Friday, January 26, 2018

Author of the day: E.M. Forster



E. M. Forster was an English writer best known for his novels Howards End and A Passage to India. He was born Edward Morgan Forster on January 1st, 1879 in Marylebone, Middlesex, England, to Alice Clara (nee Whichelo) Forster, and Edward Morgan Llewellyn Forster, an architect. His father died before he was two years old. He attended Tonbridge School in Kent, and then King's College in Cambridge from 1897 to 1901. After graduating from university he traveled with his mother in Europe. His first novel was published in 1905, titled Where Angels Fear to Tread. He went on to write four more novels, the next three of which were written by 1914.
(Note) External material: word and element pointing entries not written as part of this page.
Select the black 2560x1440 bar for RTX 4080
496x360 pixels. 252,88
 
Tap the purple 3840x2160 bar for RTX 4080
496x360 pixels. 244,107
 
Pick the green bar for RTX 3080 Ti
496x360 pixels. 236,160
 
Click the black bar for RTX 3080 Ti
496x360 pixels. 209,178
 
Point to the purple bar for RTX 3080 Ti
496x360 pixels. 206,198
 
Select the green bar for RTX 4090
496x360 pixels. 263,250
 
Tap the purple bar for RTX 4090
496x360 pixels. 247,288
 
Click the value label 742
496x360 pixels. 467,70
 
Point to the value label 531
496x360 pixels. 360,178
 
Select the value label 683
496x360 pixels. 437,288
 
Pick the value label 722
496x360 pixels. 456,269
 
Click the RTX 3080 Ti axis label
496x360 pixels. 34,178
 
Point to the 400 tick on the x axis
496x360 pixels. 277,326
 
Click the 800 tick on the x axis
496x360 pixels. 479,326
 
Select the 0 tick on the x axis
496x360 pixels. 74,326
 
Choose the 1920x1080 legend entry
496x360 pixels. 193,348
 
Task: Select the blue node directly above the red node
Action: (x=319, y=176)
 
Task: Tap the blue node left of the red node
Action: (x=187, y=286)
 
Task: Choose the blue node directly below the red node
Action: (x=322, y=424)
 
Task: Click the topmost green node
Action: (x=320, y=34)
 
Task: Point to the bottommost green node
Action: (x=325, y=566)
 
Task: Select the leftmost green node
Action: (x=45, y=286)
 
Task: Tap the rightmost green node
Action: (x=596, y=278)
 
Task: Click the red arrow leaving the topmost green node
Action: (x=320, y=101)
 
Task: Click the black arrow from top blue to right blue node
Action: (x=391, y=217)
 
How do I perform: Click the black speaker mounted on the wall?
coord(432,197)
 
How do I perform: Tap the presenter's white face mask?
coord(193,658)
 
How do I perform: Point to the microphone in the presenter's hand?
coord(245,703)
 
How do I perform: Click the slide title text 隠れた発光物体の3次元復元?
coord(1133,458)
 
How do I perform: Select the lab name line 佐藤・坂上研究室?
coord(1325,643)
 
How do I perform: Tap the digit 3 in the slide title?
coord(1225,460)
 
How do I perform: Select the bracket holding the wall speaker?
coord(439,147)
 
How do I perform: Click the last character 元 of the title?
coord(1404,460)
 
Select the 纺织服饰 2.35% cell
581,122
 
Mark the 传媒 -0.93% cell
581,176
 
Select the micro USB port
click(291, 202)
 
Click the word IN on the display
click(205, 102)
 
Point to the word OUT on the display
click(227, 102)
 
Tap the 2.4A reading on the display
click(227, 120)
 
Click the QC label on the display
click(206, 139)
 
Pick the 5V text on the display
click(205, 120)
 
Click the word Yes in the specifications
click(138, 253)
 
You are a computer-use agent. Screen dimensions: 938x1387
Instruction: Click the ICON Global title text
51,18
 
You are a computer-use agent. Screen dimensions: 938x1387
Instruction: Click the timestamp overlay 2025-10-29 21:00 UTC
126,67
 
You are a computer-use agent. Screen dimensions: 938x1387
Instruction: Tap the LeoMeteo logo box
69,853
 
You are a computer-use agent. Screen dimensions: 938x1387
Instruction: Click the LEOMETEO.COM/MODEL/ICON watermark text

In 1887 he inherited a large sum of money, which enabled him to spend time working on his writing career when he was older.
In 1914 when E. M. Forster traveled to Egypt, Germany, and India with Goldsworthy Lowes Dickinson, he had already written four of his five novels.
E. M. Forster volunteered with the International Red Cross during the First World War, and was stationed in Alexandria, Egypt.
In the early 1920s E. M. Forster was Tukojirao III's private secretary. He wrote The Hill of Devil, a non-fiction memoir of his experience as private secretary to the Maharajah of Dewas (Tukojirao III).
Upon his return to London from India E. M. Forster wrote his novel A Passage to India, which was published in 1924.
E. M. Forster won the James Tait Black memorial Prize for fiction for A Passage to India.
E. M. Forster became a broadcaster on BBC Radio from the 1930s to the 1940s. George Orwell commissioned his weekly book review, establishing E. M. Forster as a critic. In 1937 Forster received the Benson Medal.
E. M. Forster was friends with other writers including Siegfried Sassoon (a poet), Forrest Reid (novelist), and Christopher Isherwood.
E. M. Forster lived with his mother from 1925 until she died at the age of 90, in 1945.
In January, 1946 E. M. Forster was appointed as an honorary fellow of King's College in Cambridge.
In 1949 Forster declined being knighted, but in 1953 he was made a Companion of Honour.
In 1969 E. M. Forster became a member of the Order of Merit.
E. M. Forster had five novels published during his lifetime including Where Angels Fear to Tread (1905), The Longest Journey (1907), A Room with a View (1908), Howards End (1910), and A Passage to India (1924).
A sixth novel titled Maurice was published after E. M. Forster died. Although published in 1971, E. M. Forster wrote the novel in 1913 to 1914.
E. M. Forster also wrote short stories, plays, film scripts, essay collections, biographies, travel guides, and a novel that was not completed titled Arctic Summer.
E. M. Forster died at the age of 91, on June 7th, 1970. He died of a stroke, while at the home of his friends Bob and Mary Buckinghams, in Coventry.
E. M. Forster edited an edition of Eliza Fay's letters from India, which was published in 1925. He described her letters as "little character sketches... delightfully malicious."